Efficient Web Scraping Solution for R&D Institute
Our client is an R&D institution involved in the field of online platforms exploration, based in Germany. The aim of our client is to support businesses with relevant data and to provide the necessary scientific basis for the execution of business strategies.
Since most of the web browsers don’t offer the functionality to save a copy of viewed data, the only way to harvest the information is to manually copy and paste it. This makes a data extracting process a very tedious job which can take many hours or even days to complete.
In order to improve their data collection procedures, the client required an advanced solution capable of scraping the information from various online platforms. By implementing new technologies into their operations, the client wanted to gain more effective tools for having information collected in a more efficient and faster manner. The implemented solution was expected to enhance customer’s research approaches and to enlarge their market share.
The SSA Data team was provided with the list of over 100,000 user IDs on Wikipedia as input data. Some of the users from the list already had their Wikipedia pages filled with data about their names, cities of origin, and native languages, but most of the users had their accounts blank. Another challenge was that some people instead of using free-format text while filling in their profiles, used wiki-syntax – special software for page formatting, what made a web scraping of the provided data a particularly difficult matter.
The ultimate goal of the project was to match the users from the initially provided list with the list of over 400 German districts in order to have the relevant data and consider the project accomplished.
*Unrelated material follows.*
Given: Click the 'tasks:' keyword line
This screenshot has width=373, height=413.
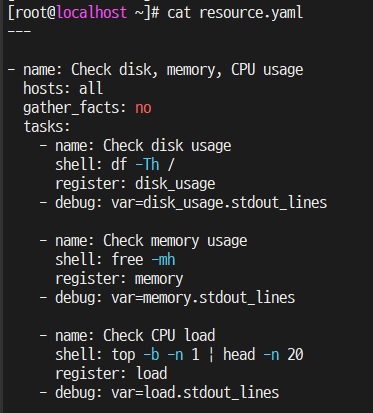Looking at the screenshot, I should [x=47, y=127].
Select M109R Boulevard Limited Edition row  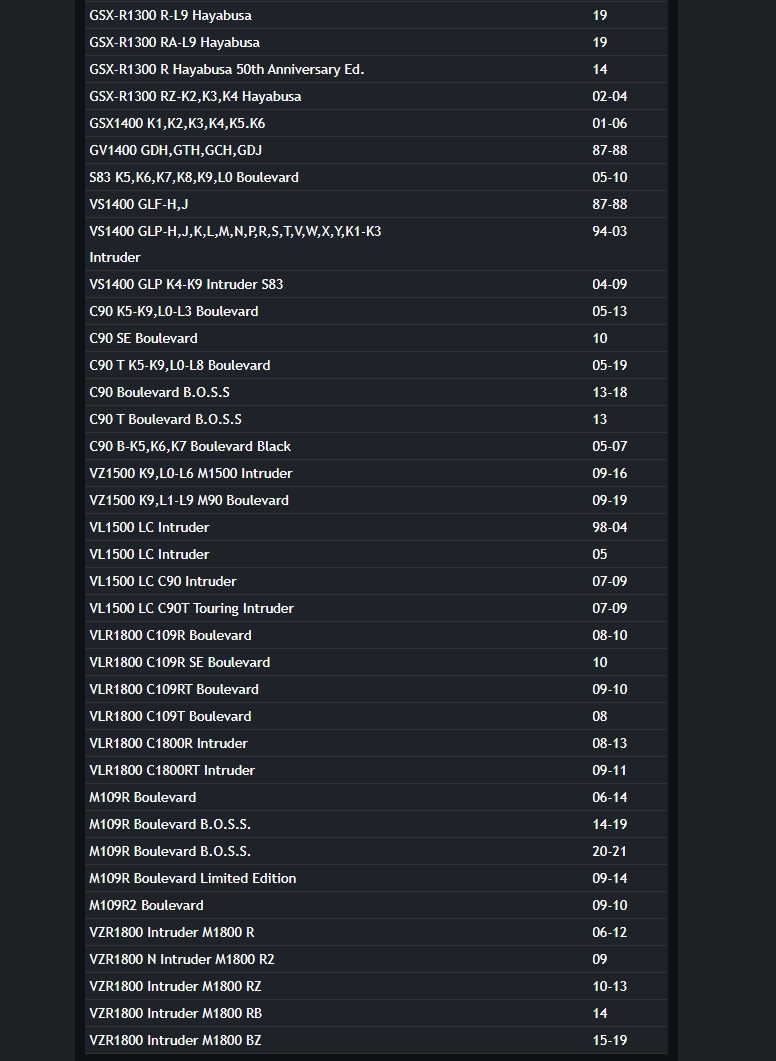click(193, 878)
The engineers from SSA Data developed an efficient desktop web scraping application based on .NET codes with a built-in MS SQL database, that could automatically load and extract data from multiple pages of websites. With the click of a button, the client could easily save the data available at the website to a .csv file and store it to the home computer.
The engineers from SSA Data team managed to build a professional web data extraction software with a friendly, experience-driven interface. The provided solution was designed to perform the most labor-intensive operations automatically that helped the client greatly increase productivity and effectiveness of the web data scraping process.